Seus pais eram primos, descendentes em linhas afastadas de Francisco Rodrigues Alves, o primeiro sesmeiro da cidade de Vassouras. Por outro lado, embora tivesse sobrenome parecido com o do 2.º Barão de Pati do Alferes, o seu sobrenome Lacerda origina-se de seu bisavô, um confeiteiro português de origem pobre e que se estabeleceu em Vassouras. Seu bisavô, logo que veio para o Brasil, se casou com uma descendente de Francisco Rodrigues Alves (estes serão os pais de seu avô paterno, Sebastião Lacerda).[3] Seu bisavô português chamava-se João Augusto Pereira de Lacerda e pertencia a uma das principais famílias da nobreza açoriana, os Lacerdas do Faial, descendentes das nobres famílias dos Pereiras, senhores da Feira, e dos Lacerdas, descendentes dos reis de Castela e Leão e dos de França.[5]
Ingressou em 1929 no curso de Ciências Jurídicas e Sociais da então Faculdade de Direito da Universidade do Rio de Janeiro, atual Faculdade Nacional de Direito da Universidade Federal do Rio de Janeiro (UFRJ). Durante seu período acadêmico, destacou-se como exímio orador e participou ativamente do movimento estudantil de esquerda no Centro Acadêmico Cândido de Oliveira. Devido ao grande envolvimento em atividades políticas, abandonou o curso em 1932.

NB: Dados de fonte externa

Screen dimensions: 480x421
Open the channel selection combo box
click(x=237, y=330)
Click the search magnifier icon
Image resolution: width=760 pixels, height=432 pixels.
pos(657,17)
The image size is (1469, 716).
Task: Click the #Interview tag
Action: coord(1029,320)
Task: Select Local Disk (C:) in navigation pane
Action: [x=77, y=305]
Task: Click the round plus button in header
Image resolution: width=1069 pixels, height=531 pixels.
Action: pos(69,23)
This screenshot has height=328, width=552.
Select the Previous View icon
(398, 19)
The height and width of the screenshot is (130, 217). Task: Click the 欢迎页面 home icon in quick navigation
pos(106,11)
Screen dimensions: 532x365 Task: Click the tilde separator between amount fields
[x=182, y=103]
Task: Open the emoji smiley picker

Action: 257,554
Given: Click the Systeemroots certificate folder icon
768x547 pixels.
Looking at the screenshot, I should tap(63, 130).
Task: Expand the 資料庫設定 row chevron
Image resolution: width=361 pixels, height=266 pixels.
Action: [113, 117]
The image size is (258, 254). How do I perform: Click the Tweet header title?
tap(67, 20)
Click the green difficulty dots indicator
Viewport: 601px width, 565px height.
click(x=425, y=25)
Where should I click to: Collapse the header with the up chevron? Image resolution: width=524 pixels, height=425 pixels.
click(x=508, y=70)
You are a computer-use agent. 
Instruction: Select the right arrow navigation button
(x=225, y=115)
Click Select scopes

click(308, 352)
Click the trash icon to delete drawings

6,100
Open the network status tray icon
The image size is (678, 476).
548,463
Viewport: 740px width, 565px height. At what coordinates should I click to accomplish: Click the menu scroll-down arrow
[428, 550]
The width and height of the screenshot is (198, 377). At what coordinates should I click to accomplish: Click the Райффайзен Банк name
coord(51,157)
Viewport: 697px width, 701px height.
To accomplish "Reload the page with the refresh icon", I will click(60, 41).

Sua primeira ação contra o governo de Getúlio Vargas implantado com a revolução de 1930 deu-se em janeiro de 1931, quando planejou incentivar marchas de desempregados no Rio de Janeiro e em Santos durante as quais ocorreriam ataques ao comércio. A conspiração comunista foi descoberta e desbaratada pela polícia liderada por João Batista Luzardo.[6]
Em março de 1934 ficou responsável pela leitura do manifesto de lançamento oficial da Aliança Nacional Libertadora (ANL), entidade ligada ao Partido Comunista do Brasil, em uma solenidade na cidade do Rio de Janeiro à qual compareceram milhares de pessoas.
No ano seguinte publicou, com o pseudônimo de Marcos, um livreto contando a história do quilombo de Manuel Congo. Apesar do viés de propaganda comunista juvenil, o livreto resultou da primeira pesquisa histórica feita sobre um assunto que fora quase esquecido.
Quando ocorreu o fracasso da Intentona Comunista de 1935, teve que se esconder na velha chácara da família em Comércio (atual localidade de Sebastião de Lacerda no município fluminense de Vassouras) e ser protegido pela família influente.
Rompeu com o movimento comunista em 1939, dizendo considerar que tal doutrina "levaria a uma ditadura, pior do que as outras, porque muito mais organizada, e, portanto, muito mais difícil de derrubar". A partir de então, como político e escritor, consagrou-se como um dos maiores porta-vozes das ideologias conservadora e direitista no país, e grande adversário de Getúlio Vargas, e dos movimentos políticos trabalhista e comunista, sendo contado como um dos principais oradores da ‘Banda de música da UDN’.[7]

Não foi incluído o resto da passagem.